因為不能用碘伏,也不能用儲備倉的酒精,她只能用百部酊消毒。紀滿慶和霍志遠像實習生一樣,不錯眼地看著紀永靈一步步的操作。
霍志遠忍不住問:“紀姑娘,你拿的這是啥東西啊,咋一股這麼重的酒味?”
紀永靈笑笑,把這瓶百部酊的來龍去脈說了一遍,又解釋了一下她現在是在消毒以及消毒的目的。
霍志遠有些感嘆,沒想到自己曾經無意送出去的一瓶酒,竟然會有用來救治林生文的一天。也不知道是無心插柳柳成蔭,還是天意如此。
消好毒,紀永靈拿出手術刀準備切開排膿。
紀滿慶嘚嘚瑟瑟地自薦道:“靈兒,你想咋切?你叔我好歹是殺豬的老把式,你要是害怕,就叫我來。你說切哪兒,我就切哪兒,你說咋切我就咋切!”
紀永靈搖搖頭:“十字花刀,我自己來!”
“啥,十字花刀?你以為是切饅頭呢?要不再給你來點姜蒜爆香?”林生文聽到紀永靈的話,忍不住探頭出來接話道。
紀永靈輕輕扔過去一句:“也不是不行!這溝子白嫩嫩的,不用姜蒜,灑些辣面子或者椒面子都能成!”
林生文氣呼呼地又把頭蒙上了。
紀滿慶對著紀永靈手裡的手術刀狠狠誇了一句:“哎呀,看起來好利的碎刀刀啊,明晃晃的。這鐵匠手藝紮實,就是打得也太碎(小)了些!要是打大些的話,過年還能拿來殺豬!”
這倒提醒了紀永靈,她準備下刀的手一頓,調整一下呼吸對林生文說:“等一下切開的時候會比較疼,你忍一下。”
“放心,小爺忍得住!”林生文嘴硬道。
紀永靈搖搖頭,穩穩落刀,在林生文屁股上的患處劃了個“十”字。
“啊——”
頭蒙在薄被裡的林生文被突如其來的痛感刺激得渾身顫抖。
剛剛他還在享受紀永靈消毒時給屁股帶來的涼意,涼爽爽的感覺讓他感覺舒坦,沒想到這一刀下去,直接差點要了他的命。

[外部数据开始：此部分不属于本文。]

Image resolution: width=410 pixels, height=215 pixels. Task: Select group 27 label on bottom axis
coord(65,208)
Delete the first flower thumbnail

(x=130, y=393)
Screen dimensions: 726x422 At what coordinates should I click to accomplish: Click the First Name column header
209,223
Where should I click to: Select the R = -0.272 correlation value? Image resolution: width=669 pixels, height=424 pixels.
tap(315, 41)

紀滿慶不滿道:“哎呀,你這娃,慢些嚎!這嗓子亮堂的就像那豬圈裡被逮住的豬娃子一樣!”
紀永靈顧不上安撫林生文,因為那癰切開後,有大量的奶茶色膿液洶湧而出。
“嘔——”
站在一旁圍觀的霍志遠,一看到那些嘩嘩流出來的像糊糊一樣的膿液,瞬間犯起了噁心。他捂著胸口後頭翻江倒海向上衝的食物,扭頭深吸了幾口氣,才勉強壓下想要吐出來的衝動。
但他回頭見紀永靈穩的如同木樁一樣,臉色都沒變一下,瞬間覺得自己太嬌氣。
其實不是他嬌氣,實在是那膿液流出的畫面太有衝擊力。他頭一次見到這種膿液,讓他不由想起了昨日吃過的灰豆湯,他想他以後絕對再也不吃灰豆湯了。

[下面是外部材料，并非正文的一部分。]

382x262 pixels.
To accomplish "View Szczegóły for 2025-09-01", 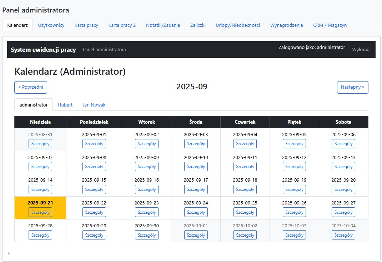I will click(94, 144).
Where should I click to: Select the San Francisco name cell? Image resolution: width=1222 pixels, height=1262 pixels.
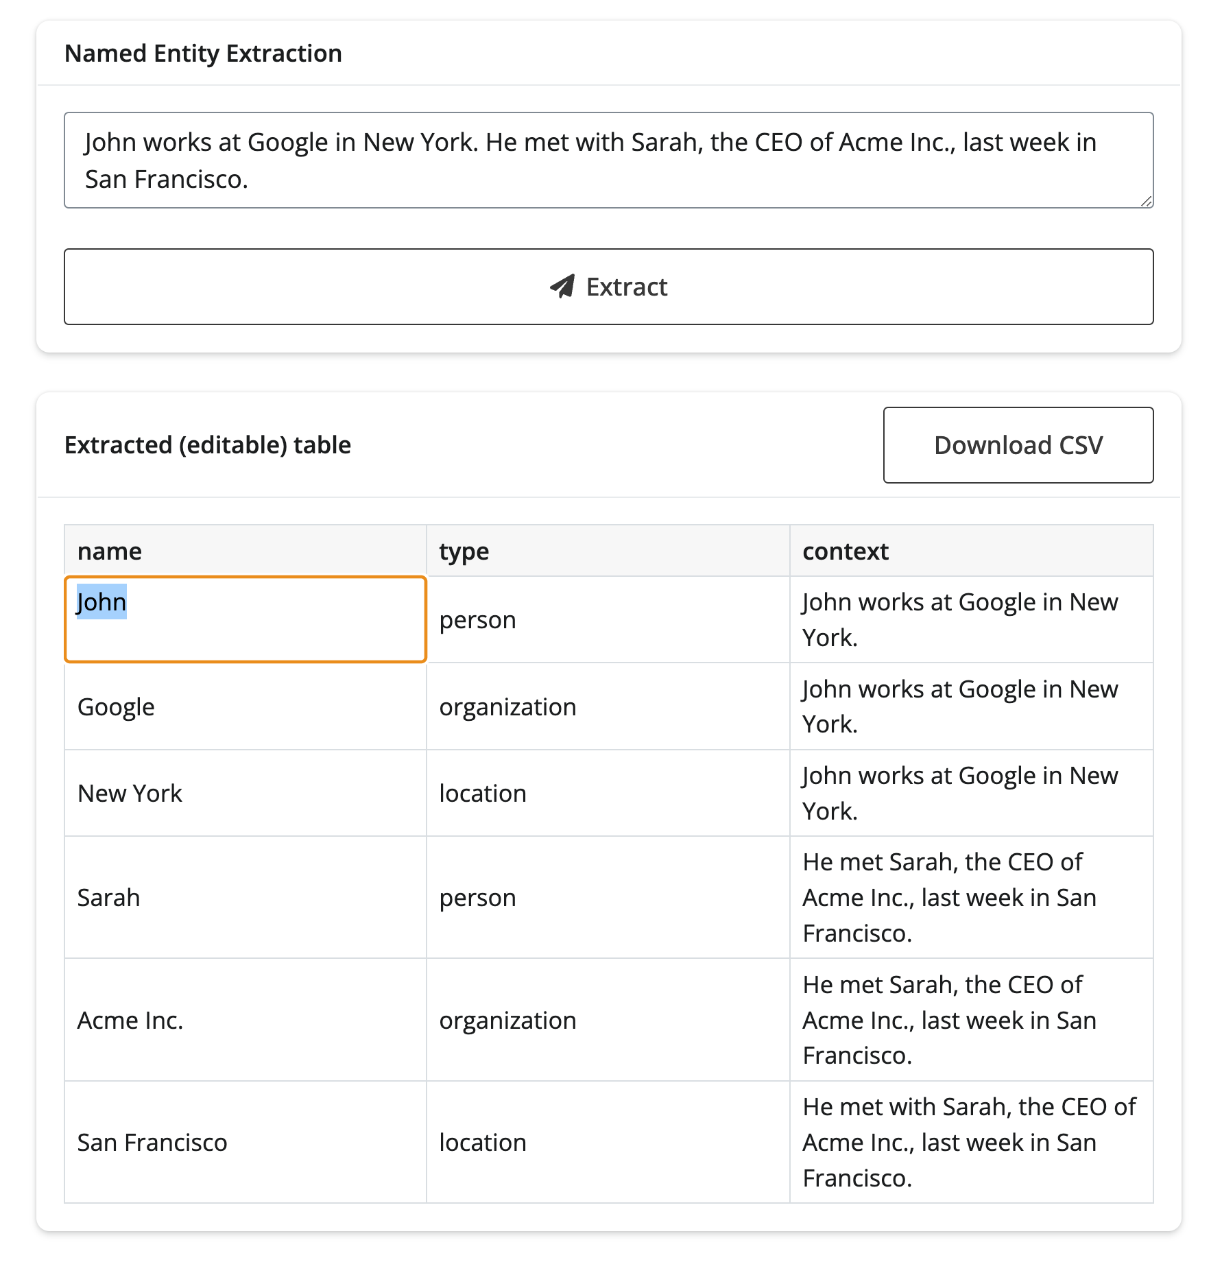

紀滿慶也沒比霍志遠強多少,雖然他殺過豬、剝過蛇,但還是被那噴出的濃稠膿液驚得面色泛白。
他嚥下咽喉處衝上來的食物,噁心地說道:“你這得是.....跟你奶學下的手藝?你奶最愛把饃饃、餅子這麼十字劃開,給你們娃娃分著吃。”
一聽說吃的,霍志遠再次忍不住噁心,剛剛嚥下去的的食物立刻又衝上了咽喉處。他嘴巴鼓的像蛤蟆,憋了幾次,嚥了再咽,才沒吐出來。
其實紀永靈此刻也承受著巨大的心理壓力,因為她不好在這麼多人面前戴一次性手套進行操作。

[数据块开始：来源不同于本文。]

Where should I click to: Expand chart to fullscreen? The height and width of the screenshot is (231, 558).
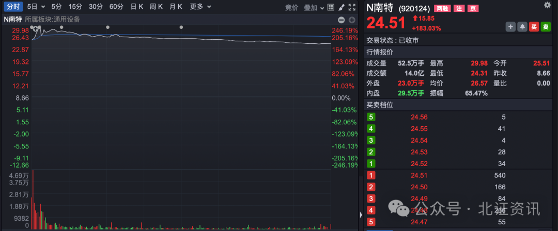click(x=352, y=7)
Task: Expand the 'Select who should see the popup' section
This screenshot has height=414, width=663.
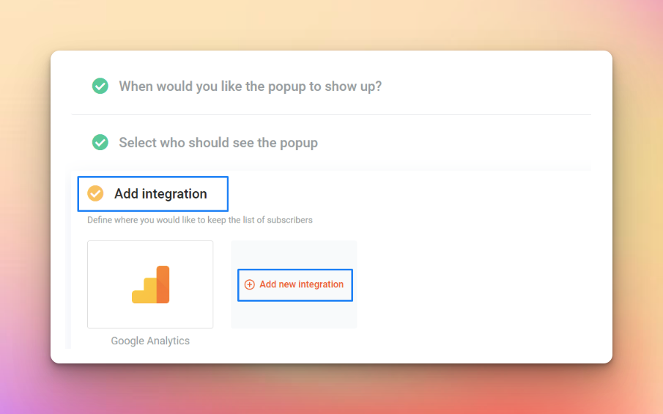Action: point(218,142)
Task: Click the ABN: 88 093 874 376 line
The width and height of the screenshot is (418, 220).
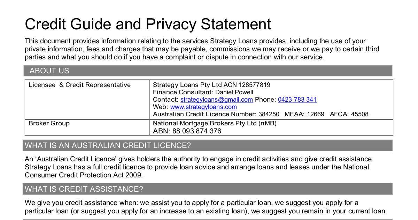Action: click(x=187, y=131)
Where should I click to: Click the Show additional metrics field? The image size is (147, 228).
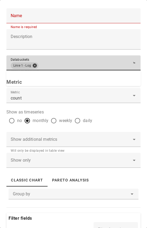74,139
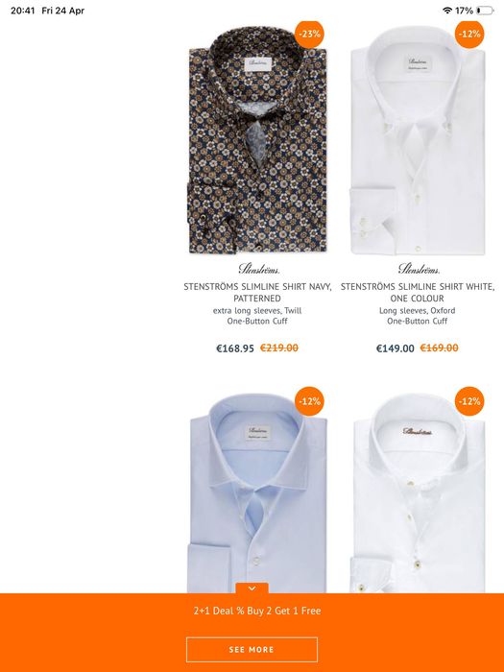Select the bottom white casual shirt image
This screenshot has width=504, height=672.
(418, 492)
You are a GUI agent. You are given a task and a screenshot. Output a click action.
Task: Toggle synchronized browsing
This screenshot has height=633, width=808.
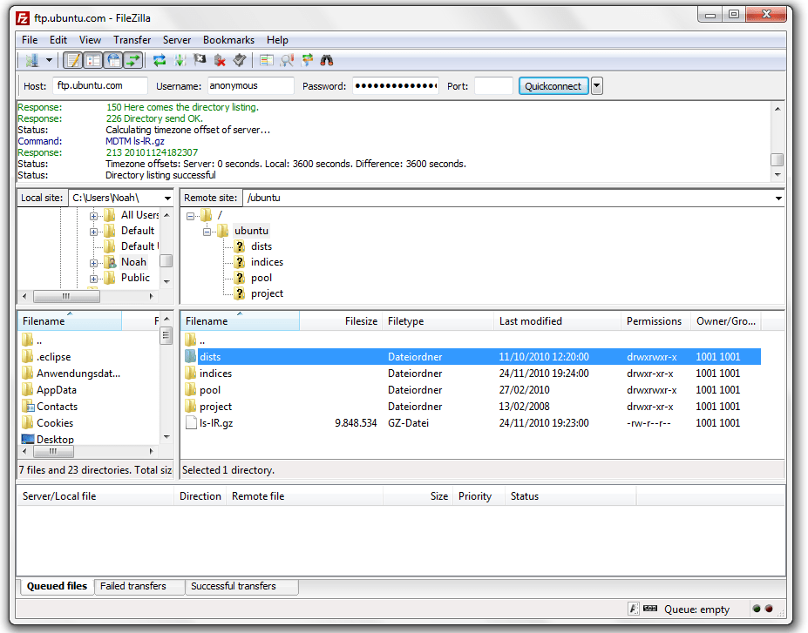click(x=307, y=59)

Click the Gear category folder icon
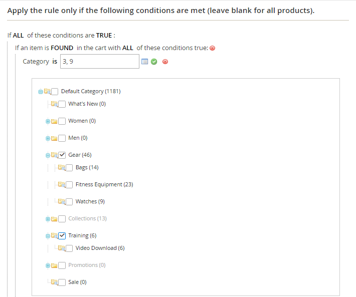point(54,155)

但是作為正規訓練過的醫生,要接受不戴手套進行癰的切開引流,實在是有種把自己逼瘋的感覺,畢竟這是感染病灶。
她儘量讓自己雙手不要觸碰到膿液,但是那膿液就像爆漿的阿薩姆奶茶一般噴出來,估計已經濺到了少許在她手上。